ANNAPOLIS, FEB. 10 -- A few hundred truckers, building contractors and highway safety enthusiasts converged here today for one of the Maryland General Assembly's most enduring traditions: debating whether truckers should be compelled to cover their loads.

This marked the 26th consecutive season of the campaign here to require tarpaulins on trucks in an attempt to cut down on injuries, shattered windshields and roadway debris from gravel and other objects that spill from open truck beds. Each year, the effort has fallen victim to the vehement opposition of the trucking industry.

For this latest round before the House Environmental Matters Committee, the tarpaulin proponents came armed with pathos, petitions, statistics and a "rock of ages" -- a rock that Sen. Howard Denis (R-Montgomery) says fell from a truck years ago and that he keeps atop his desk as a souvenir of his 11-year campaign for covers.

"For years, we've carried this message and it's fallen on deaf years," said Sen. Ida G. Rubin (D-Montgomery), a longtime sponsor. "I have brought out all the guns I can bring out this year."

But judging by the reaction of committee members, the campaign against open trucks may fare no better in 1988 than it has since 1962.

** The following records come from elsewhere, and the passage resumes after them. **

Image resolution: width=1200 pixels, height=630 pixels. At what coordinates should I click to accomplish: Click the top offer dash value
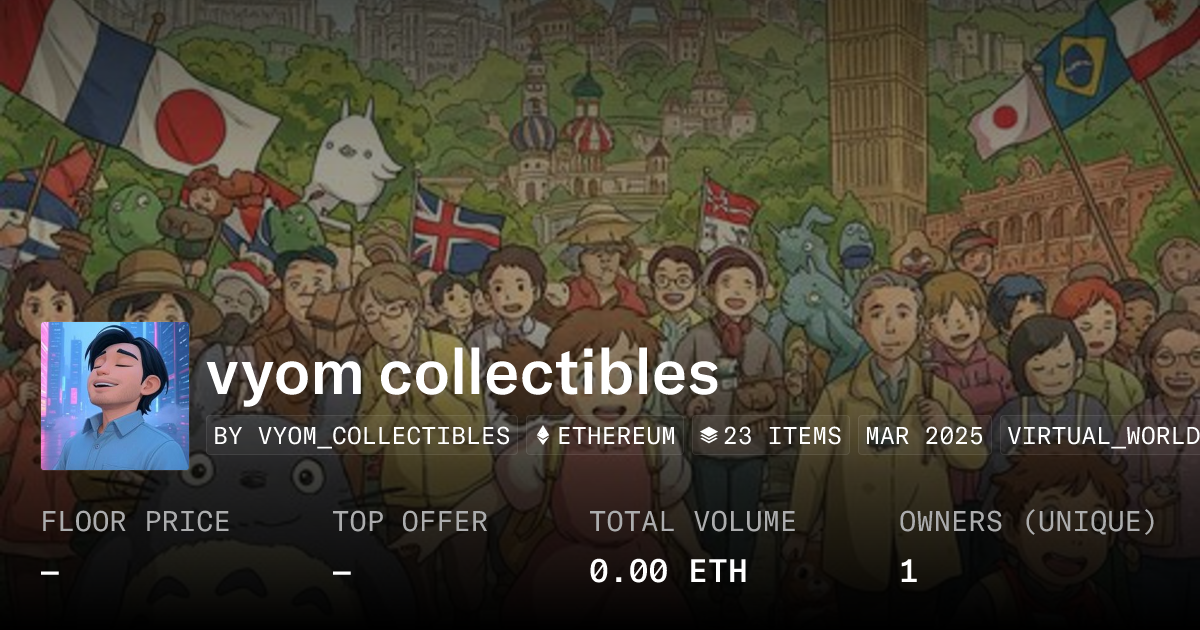click(341, 573)
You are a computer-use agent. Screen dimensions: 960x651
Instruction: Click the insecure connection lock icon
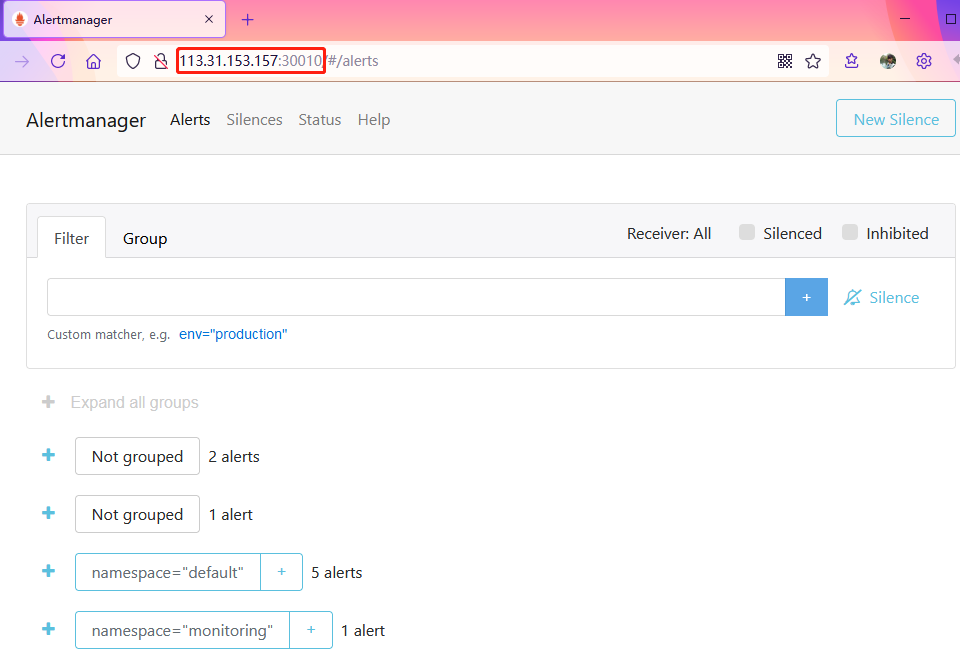click(x=160, y=61)
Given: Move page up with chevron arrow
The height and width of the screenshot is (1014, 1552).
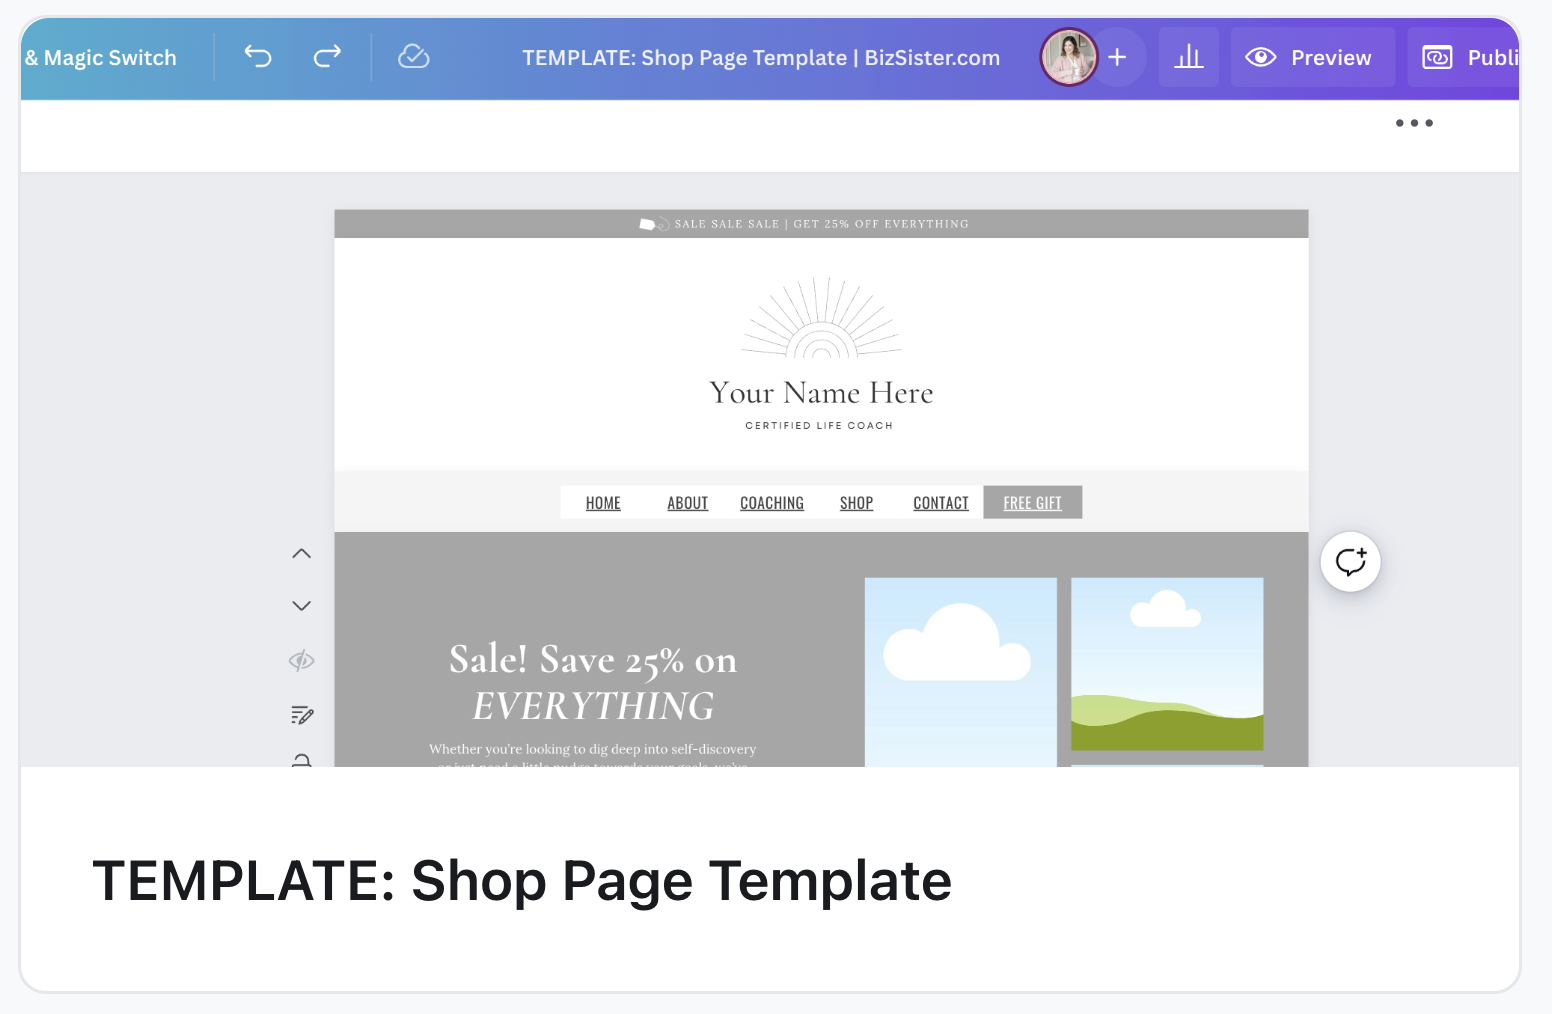Looking at the screenshot, I should point(301,553).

"I've followed many a truck and never had a windshield broken," said Del. Anthony M. DePietro (D-Baltimore), challenging the necessity of the bill.

"We probably have one of the 10 most stringent truck-load laws in the nation now," said Del. Michael H. Weir (D-Baltimore County).

Currently, nine states require trucks to cover their loads. Virginia's General Assembly is considering such a requirement. Maryland is one of 10 states that allow trucks to be uncovered only if their contents do not extend six inches beyond their sides or back.

Last year, a covered-truck bill passed in the state Senate, although it stalled in the House's environmental committee.

Impatient with the legislature, the Montgomery County Council took matters into its own hands last fall, passing an ordinance that requires trucks to be covered while traveling on the county's roads.

Today, Prince George's County Executive Parris Glendening told the legislators he was prepared to ask the County Council to enact a similar ordinance if the bill failed in the General Assembly again this year. But, he said, "a uniform statewide law for Maryland would be much better."

Opponents -- primarily the trucking industry and its supporters -- contended the covers would be expensive and would endanger truckers who would have to climb on their vehicles to fasten them. And they said that trucks weren't a major cause of broken windshields. "We're not the enemy. We're not ogres," said Harvey Epstein, lobbyist for the Maryland Association of Builders and Contractors.

But, according to testimony today by the Washington area chapter of the American Automobile Association, Maryland drivers in 1986 filed 36,000 insurance claims for broken windshields, most caused by debris from uncovered trucks. They cost a total of $6.4 million to repair, according to AAA figures.

Others said the damage is greater. William Varrieur of Gaithersburg said his daughter was killed after a mattress slid off a truck into her car's path. "I hear some of you saying about the cost and all that. But there is no way you can replace an only child who died as the direct result of an uncovered truck."